Speed to Market Is Now the Product
If power is the constraint, time is the currency.
“The main difference I’m seeing is timing,” Caramella said. “It needs to be real time… speed of delivery is key.”
That urgency is reshaping customer expectations across hyperscale and enterprise segments alike.
Lawson-Shanks pointed to a recent project where a standard design had to be reconfigured mid-build to accommodate next-generation GPU requirements.
“This is no longer an eight-year cycle,” he said. “This is radically different.”
The implication is clear: adaptability is no longer a design feature—it is a survival requirement.
The industry is now bifurcating into two parallel tracks:
- Standardized cloud deployments
- Purpose-built AI infrastructure
Both are growing. But they operate on different timelines, densities, and economic assumptions.
The Enterprise Returns—and the Edge Emerges
One of the more underappreciated dynamics discussed on stage: the enterprise has been left behind.
“The enterprise market… hasn’t been very well served,” Lawson-Shanks said, noting that hyperscale demand has consumed available capacity.
That may be about to change.
A long-deferred enterprise refresh cycle is coming—likely at the edge, closer to users and latency-sensitive applications.
At the same time, the industry is entering what Kleyman framed as “the era of inference”—where AI workloads move from training clusters to distributed deployment.
The result: a new geography of infrastructure.

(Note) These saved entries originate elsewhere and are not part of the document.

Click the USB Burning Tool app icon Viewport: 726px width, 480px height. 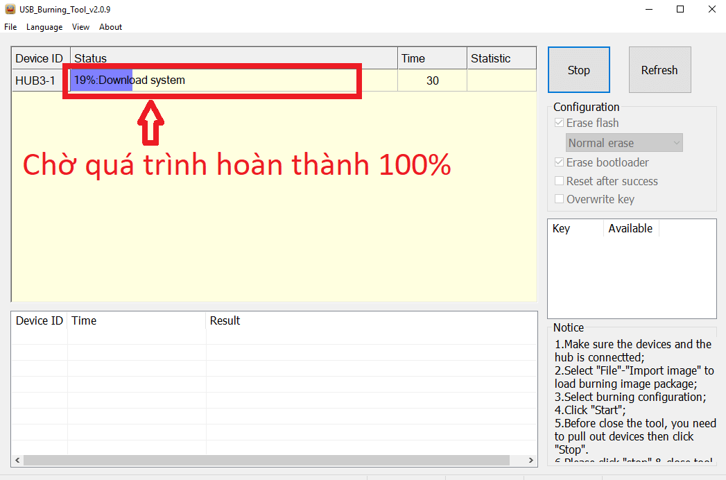pyautogui.click(x=10, y=9)
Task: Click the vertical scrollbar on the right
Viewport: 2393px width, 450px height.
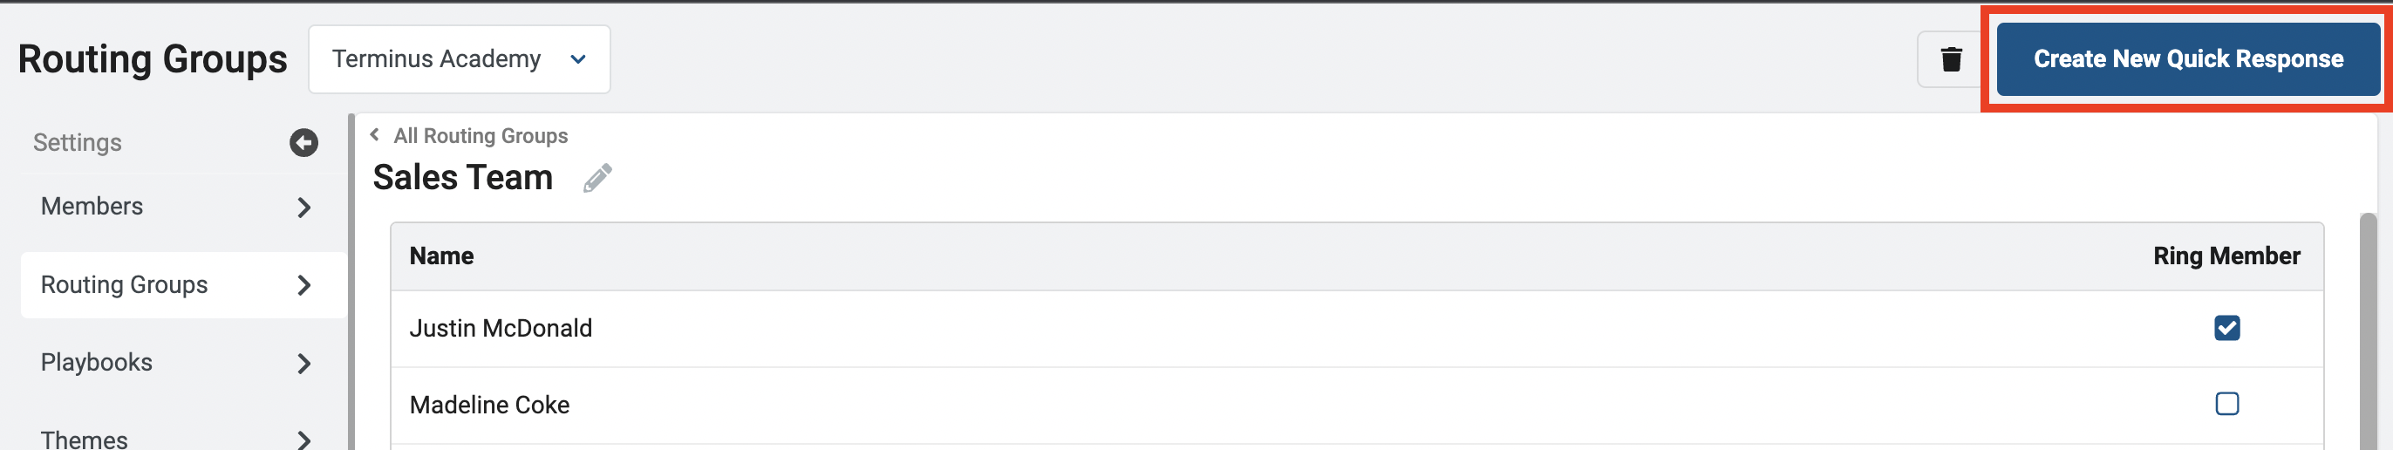Action: click(x=2368, y=332)
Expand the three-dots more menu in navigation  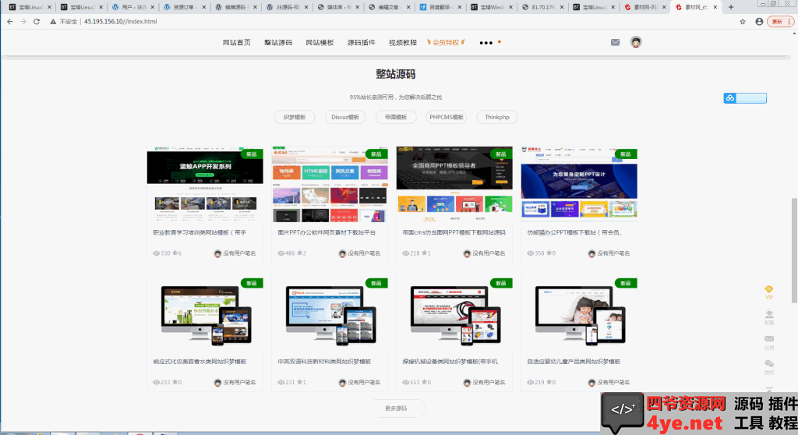486,43
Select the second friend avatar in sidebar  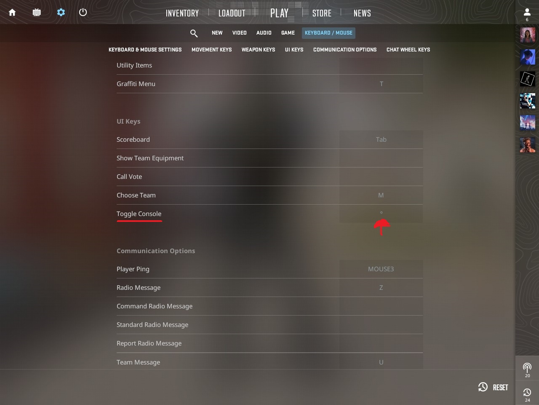[x=527, y=57]
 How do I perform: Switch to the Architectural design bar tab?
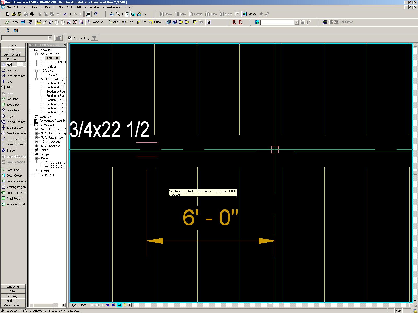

Edge inference. Modular builds. Retrofit facilities. Containerized deployments.
The AI factory is no longer a single place. It is a network.
The Industry’s Hardest Problem: Community Trust
If power is the constraint and speed is the mandate, community acceptance may be the industry’s most fragile variable.
“There is a massive disconnect right now,” Caramella said.
She pointed to rising opposition—from moratoriums to local backlash—as a growing risk to development timelines.
The takeaway: community friction is no longer anecdotal. It is systemic.
Lawson-Shanks was direct about the industry’s responsibility.
“There are bad actors… we have to acknowledge that we’re not all saints,” he said.
The solution, both executives argued, is earlier and deeper engagement:
- Before permitting
- Before zoning
- Before opposition forms
That includes outreach not just to officials, but to schools, civic groups, and local stakeholders.
“Just keep on being polite and countering with science,” Lawson-Shanks said.
It’s a long game. But increasingly, it’s a prerequisite for growth.
What Changes Next
Looking ahead, both executives pointed to a near-term future defined by clarity—and expansion.
Caramella expects:
- Broader AI adoption
- Widespread use of agentic systems
- Clearer segmentation of workloads
“I think we are all going to have our own agents,” she said.
Lawson-Shanks sees infrastructure following that shift:
- More inference at the edge
- More composable data centers
- Greater integration with grid stabilization strategies
“We can be much more impactful in stabilizing the power requirements,” he said.
Execution Is the New Differentiator
As the session closed, Kleyman offered a line that captured the tone of the conversation—and the moment.
“Vision without execution is just hallucination.”
It was a fitting end.
Because what emerged from this C-suite exchange was not speculation, but a recalibration.
The AI era is no longer about what can be built.
It is about what can be delivered—on time, with power, and with permission.
And that, increasingly, is the real infrastructure challenge.